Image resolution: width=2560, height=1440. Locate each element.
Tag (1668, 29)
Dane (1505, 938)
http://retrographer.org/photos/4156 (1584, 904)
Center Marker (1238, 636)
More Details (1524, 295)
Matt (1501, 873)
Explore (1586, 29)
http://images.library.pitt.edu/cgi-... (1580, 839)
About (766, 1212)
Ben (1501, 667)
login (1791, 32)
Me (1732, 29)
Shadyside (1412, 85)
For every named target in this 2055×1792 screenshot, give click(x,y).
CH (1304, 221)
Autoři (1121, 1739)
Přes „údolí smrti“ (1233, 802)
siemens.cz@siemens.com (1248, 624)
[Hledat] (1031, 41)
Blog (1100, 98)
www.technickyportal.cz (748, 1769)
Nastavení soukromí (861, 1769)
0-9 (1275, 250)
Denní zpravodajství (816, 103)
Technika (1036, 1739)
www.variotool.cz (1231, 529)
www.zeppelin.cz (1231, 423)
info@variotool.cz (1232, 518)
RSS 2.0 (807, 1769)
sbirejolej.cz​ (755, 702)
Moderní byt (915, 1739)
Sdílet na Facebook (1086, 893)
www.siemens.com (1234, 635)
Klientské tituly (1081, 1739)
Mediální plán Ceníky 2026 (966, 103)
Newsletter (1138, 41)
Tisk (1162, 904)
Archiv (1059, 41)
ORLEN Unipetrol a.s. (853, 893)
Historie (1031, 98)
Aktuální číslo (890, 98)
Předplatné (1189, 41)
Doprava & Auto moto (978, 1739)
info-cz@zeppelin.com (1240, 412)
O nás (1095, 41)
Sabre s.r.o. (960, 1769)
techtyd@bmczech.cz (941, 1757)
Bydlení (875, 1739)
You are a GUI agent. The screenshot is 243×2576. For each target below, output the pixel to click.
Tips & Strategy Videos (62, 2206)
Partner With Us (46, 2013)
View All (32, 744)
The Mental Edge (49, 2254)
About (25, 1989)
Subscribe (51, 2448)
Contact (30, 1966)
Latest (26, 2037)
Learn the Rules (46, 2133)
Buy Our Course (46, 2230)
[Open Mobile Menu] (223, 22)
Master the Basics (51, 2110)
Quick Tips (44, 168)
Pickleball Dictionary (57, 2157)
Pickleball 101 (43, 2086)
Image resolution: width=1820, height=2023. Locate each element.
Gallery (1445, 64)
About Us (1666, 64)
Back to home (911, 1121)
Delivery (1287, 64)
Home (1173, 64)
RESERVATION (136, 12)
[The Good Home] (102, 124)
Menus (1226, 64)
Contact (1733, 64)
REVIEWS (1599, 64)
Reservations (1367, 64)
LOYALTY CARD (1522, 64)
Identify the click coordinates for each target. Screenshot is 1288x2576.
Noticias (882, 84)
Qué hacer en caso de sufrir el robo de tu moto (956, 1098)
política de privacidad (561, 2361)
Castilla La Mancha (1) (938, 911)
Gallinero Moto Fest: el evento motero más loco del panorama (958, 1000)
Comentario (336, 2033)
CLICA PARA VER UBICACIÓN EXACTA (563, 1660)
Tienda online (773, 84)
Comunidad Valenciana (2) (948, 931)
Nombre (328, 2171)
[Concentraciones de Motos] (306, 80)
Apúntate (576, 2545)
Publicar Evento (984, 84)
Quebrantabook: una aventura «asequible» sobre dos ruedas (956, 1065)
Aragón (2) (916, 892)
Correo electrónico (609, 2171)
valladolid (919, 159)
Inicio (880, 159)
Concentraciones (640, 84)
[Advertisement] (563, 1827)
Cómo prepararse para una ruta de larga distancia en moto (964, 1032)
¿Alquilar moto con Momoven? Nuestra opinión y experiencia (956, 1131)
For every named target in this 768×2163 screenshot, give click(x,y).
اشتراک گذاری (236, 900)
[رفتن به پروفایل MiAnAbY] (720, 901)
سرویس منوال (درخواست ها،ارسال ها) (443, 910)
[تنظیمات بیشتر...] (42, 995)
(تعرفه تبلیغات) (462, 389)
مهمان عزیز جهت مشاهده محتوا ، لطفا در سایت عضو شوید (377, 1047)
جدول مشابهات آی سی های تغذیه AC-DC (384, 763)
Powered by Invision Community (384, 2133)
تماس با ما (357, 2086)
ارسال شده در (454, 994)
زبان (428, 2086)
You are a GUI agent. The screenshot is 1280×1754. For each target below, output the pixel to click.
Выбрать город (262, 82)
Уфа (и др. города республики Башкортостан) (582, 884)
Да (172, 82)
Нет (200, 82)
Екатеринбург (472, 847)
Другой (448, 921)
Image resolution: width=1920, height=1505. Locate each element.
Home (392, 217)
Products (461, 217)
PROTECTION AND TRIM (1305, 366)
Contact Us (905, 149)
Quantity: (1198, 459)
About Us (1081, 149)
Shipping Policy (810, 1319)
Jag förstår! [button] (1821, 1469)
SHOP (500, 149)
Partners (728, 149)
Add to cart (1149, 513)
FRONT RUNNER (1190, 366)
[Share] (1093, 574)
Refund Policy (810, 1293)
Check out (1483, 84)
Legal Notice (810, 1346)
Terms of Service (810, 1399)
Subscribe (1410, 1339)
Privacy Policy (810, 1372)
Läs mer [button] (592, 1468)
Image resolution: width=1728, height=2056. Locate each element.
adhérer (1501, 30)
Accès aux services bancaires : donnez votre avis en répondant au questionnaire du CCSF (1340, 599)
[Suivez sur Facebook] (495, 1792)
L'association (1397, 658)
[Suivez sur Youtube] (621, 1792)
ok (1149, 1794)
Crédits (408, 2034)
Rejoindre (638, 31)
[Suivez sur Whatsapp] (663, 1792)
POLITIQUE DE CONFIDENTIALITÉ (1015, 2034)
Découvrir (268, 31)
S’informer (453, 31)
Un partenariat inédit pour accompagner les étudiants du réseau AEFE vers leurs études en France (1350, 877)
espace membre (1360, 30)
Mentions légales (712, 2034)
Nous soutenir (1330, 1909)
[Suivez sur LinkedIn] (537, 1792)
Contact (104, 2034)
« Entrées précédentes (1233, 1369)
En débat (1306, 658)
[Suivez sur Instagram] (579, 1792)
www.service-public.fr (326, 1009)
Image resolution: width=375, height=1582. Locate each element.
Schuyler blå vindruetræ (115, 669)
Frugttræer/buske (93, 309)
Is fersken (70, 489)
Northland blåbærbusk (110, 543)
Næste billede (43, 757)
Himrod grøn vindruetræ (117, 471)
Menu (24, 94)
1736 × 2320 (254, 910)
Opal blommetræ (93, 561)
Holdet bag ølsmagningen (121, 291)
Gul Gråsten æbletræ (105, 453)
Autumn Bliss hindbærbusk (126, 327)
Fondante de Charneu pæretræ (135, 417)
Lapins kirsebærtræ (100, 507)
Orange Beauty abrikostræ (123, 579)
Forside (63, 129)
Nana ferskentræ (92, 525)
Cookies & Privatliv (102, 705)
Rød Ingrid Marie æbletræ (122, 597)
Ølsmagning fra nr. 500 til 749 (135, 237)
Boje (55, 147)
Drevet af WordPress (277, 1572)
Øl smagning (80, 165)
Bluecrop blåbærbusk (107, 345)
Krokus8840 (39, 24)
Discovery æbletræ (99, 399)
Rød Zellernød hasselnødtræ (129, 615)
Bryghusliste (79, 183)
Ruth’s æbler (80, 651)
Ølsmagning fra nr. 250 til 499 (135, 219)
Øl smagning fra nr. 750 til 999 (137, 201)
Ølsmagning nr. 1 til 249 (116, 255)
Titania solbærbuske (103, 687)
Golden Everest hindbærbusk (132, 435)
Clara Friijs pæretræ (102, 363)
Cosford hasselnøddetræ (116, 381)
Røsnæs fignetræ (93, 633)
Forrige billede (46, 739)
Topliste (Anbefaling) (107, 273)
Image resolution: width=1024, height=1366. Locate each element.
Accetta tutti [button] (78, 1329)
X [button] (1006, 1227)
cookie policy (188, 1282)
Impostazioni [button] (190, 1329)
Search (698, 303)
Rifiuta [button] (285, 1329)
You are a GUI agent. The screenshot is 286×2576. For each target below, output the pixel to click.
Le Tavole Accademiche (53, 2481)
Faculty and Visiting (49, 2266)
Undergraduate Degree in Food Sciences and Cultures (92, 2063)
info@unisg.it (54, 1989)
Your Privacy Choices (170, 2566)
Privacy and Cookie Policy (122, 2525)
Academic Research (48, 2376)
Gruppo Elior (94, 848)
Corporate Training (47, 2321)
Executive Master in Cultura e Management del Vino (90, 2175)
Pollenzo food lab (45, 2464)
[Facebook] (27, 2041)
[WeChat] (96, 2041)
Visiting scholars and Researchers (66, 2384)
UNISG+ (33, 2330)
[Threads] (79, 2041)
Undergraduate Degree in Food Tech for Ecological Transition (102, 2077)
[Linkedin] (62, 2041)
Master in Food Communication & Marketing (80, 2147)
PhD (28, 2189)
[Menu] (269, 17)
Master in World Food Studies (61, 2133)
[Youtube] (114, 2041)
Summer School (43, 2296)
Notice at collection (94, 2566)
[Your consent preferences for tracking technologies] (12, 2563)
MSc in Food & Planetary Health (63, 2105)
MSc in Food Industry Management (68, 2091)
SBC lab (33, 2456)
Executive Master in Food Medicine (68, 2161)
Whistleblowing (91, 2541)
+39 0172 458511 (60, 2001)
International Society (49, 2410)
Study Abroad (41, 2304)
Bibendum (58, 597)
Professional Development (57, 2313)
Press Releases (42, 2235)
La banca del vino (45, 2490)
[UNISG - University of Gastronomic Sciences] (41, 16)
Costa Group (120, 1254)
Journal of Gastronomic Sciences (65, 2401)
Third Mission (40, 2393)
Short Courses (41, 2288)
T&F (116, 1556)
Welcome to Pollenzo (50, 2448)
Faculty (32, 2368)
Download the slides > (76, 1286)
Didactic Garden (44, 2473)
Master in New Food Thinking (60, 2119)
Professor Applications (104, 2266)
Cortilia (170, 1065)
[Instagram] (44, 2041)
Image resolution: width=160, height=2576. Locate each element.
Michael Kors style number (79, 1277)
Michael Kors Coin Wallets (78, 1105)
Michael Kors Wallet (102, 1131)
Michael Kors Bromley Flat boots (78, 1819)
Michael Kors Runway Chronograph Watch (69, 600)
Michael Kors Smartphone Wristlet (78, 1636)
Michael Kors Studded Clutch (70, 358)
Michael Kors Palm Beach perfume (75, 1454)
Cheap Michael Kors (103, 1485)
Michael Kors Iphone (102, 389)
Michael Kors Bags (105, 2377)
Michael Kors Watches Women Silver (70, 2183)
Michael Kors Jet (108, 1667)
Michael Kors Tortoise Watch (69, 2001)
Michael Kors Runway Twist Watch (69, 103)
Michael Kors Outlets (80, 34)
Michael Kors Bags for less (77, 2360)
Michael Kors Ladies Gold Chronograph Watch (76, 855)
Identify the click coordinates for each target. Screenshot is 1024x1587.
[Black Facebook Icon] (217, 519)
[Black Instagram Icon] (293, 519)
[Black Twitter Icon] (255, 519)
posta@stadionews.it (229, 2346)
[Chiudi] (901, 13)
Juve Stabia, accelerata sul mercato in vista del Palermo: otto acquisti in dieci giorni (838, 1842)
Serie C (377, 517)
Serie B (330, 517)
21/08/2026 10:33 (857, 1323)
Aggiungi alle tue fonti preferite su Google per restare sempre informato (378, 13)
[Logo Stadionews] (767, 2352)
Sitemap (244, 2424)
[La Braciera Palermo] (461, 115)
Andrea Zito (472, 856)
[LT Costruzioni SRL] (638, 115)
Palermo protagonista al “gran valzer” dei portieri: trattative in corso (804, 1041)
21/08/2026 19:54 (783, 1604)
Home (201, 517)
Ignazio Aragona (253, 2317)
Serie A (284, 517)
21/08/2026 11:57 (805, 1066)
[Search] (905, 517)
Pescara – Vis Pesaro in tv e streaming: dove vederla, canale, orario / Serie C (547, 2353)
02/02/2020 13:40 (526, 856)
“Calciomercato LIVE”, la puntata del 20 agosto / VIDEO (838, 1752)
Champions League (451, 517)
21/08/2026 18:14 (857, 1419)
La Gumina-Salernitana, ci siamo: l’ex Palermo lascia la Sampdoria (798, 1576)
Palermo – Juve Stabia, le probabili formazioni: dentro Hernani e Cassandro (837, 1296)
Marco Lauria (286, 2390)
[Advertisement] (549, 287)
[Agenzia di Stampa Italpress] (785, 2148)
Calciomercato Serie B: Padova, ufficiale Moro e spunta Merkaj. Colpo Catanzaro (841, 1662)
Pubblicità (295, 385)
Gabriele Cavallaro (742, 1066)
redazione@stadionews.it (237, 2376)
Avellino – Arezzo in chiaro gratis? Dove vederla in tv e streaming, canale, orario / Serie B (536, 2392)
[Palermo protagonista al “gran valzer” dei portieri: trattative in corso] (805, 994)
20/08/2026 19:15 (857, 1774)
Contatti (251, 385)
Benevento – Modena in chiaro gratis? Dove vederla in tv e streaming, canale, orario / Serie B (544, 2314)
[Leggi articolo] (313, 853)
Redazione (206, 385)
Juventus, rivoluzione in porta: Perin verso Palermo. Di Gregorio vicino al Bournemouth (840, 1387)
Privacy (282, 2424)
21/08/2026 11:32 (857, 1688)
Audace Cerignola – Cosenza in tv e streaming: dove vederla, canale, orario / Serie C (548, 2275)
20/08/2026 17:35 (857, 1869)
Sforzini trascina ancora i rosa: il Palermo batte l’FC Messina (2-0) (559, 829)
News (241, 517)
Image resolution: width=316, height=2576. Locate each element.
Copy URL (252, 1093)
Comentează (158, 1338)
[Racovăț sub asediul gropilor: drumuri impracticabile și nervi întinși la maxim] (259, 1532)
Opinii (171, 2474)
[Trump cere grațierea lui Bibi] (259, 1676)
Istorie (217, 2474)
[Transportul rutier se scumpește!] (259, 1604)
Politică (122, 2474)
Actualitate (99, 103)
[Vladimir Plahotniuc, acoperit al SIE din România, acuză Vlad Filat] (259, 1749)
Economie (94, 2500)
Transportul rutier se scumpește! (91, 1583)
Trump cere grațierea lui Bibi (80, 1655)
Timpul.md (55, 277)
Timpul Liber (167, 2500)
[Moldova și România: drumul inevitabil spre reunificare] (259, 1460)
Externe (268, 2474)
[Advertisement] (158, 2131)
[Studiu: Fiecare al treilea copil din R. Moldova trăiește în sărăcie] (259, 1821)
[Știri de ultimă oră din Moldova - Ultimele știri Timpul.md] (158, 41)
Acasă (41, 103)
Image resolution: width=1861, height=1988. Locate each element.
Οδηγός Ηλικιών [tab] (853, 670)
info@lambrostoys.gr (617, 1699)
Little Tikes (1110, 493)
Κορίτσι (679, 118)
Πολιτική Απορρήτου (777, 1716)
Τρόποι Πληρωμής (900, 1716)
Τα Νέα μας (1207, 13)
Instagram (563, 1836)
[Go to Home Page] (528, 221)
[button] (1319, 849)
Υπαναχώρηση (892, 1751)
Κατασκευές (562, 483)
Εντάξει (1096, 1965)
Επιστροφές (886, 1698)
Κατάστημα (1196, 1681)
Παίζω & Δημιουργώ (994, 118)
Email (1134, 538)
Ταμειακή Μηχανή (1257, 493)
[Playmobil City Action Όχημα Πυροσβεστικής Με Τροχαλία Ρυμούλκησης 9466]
....................
Start at the first line of the entries and stop at the line with "sbirejolej.cz​ (755, 702)". Retype each of those lines exactly, both ends included.

* [Output of the exercise]:
Image resolution: width=2560, height=1440. Locate each element.
Tag (1668, 29)
Dane (1505, 938)
http://retrographer.org/photos/4156 (1584, 904)
Center Marker (1238, 636)
More Details (1524, 295)
Matt (1501, 873)
Explore (1586, 29)
http://images.library.pitt.edu/cgi-... (1580, 839)
About (766, 1212)
Ben (1501, 667)
login (1791, 32)
Me (1732, 29)
Shadyside (1412, 85)
For every named target in this 2055×1792 screenshot, give click(x,y).
CH (1304, 221)
Autoři (1121, 1739)
Přes „údolí smrti“ (1233, 802)
siemens.cz@siemens.com (1248, 624)
[Hledat] (1031, 41)
Blog (1100, 98)
www.technickyportal.cz (748, 1769)
Nastavení soukromí (861, 1769)
0-9 (1275, 250)
Denní zpravodajství (816, 103)
Technika (1036, 1739)
www.variotool.cz (1231, 529)
www.zeppelin.cz (1231, 423)
info@variotool.cz (1232, 518)
RSS 2.0 (807, 1769)
sbirejolej.cz​ (755, 702)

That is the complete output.